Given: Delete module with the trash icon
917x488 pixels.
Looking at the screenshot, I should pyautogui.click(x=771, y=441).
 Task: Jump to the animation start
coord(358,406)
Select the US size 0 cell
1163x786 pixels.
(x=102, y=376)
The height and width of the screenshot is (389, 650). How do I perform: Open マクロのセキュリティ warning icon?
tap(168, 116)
...
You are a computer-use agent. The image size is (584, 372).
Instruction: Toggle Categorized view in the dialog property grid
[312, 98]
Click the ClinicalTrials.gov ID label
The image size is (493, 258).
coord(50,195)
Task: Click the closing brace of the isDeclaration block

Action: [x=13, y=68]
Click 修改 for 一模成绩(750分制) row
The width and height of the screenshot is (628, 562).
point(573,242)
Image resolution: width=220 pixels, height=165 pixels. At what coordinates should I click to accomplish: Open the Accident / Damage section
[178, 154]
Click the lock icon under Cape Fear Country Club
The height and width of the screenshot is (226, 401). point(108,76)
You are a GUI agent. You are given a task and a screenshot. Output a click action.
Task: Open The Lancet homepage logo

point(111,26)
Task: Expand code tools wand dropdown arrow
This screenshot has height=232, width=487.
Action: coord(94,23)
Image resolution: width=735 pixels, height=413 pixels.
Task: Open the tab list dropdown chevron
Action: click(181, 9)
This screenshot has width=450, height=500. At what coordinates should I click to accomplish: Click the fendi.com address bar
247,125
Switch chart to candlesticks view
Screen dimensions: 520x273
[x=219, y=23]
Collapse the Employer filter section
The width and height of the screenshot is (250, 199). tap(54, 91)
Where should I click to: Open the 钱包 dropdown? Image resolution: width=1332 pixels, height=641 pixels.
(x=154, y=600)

▶ **What this task involves**:
One number makes up the answer: the number of lines among the entries that include the word "agent".

▶ **Finished exercise**:
2